*SHORT EXERCISE*
Copy out the text lines of every record below, word for word, omitting the pictures.

*PROVIDED INFORMATION*
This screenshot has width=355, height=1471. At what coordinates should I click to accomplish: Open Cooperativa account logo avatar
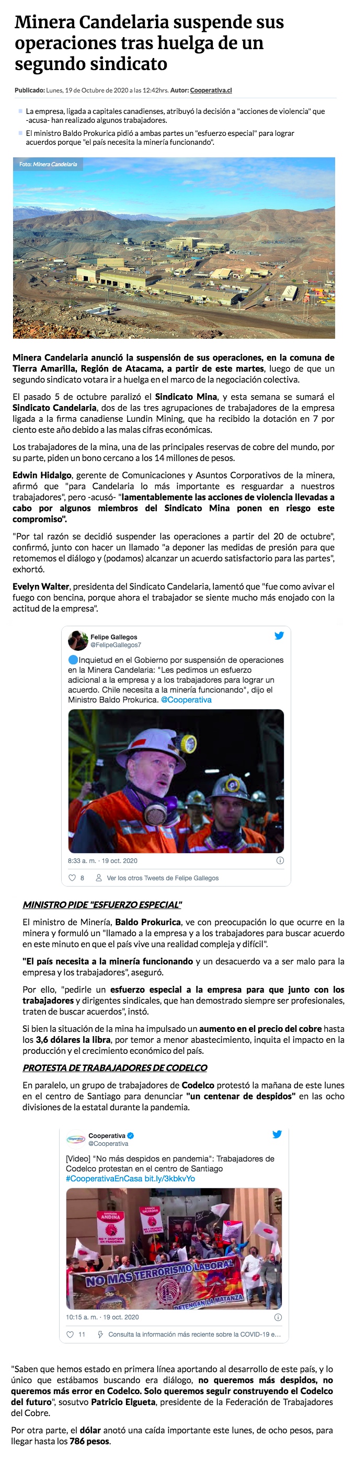point(75,1139)
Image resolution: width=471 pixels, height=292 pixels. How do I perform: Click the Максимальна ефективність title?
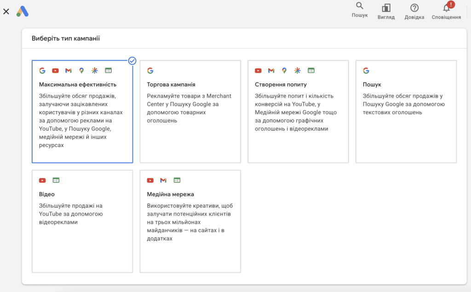(77, 84)
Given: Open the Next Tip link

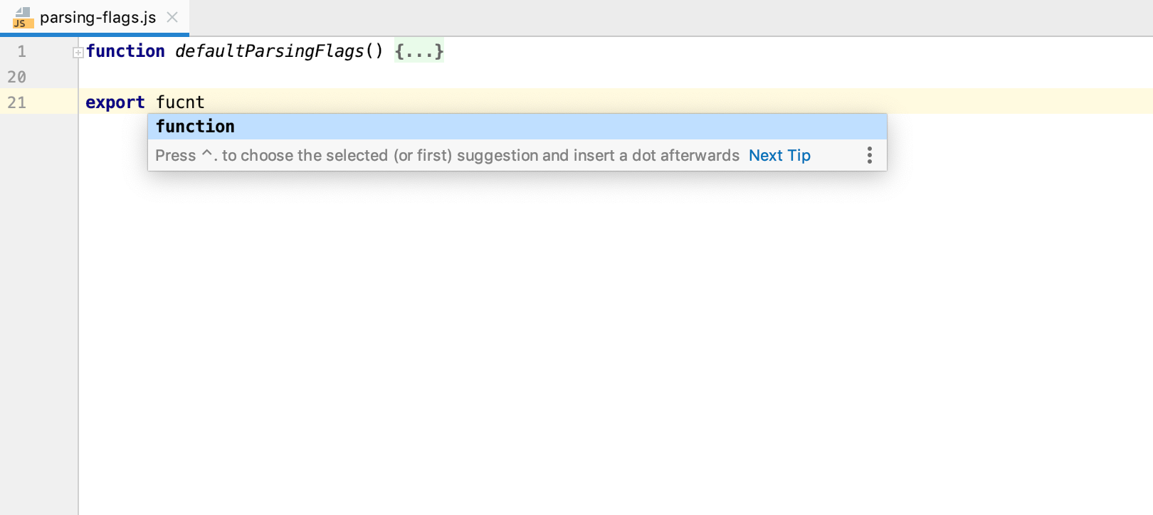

*SOLVED PROBLEM*
This screenshot has width=355, height=1471. At what coordinates should I click to accomplish: Open Cooperativa account logo avatar
point(75,1139)
Image resolution: width=471 pixels, height=292 pixels. How do I perform: Click the Максимальна ефективність title?
(77, 84)
Given: Open the Next Tip link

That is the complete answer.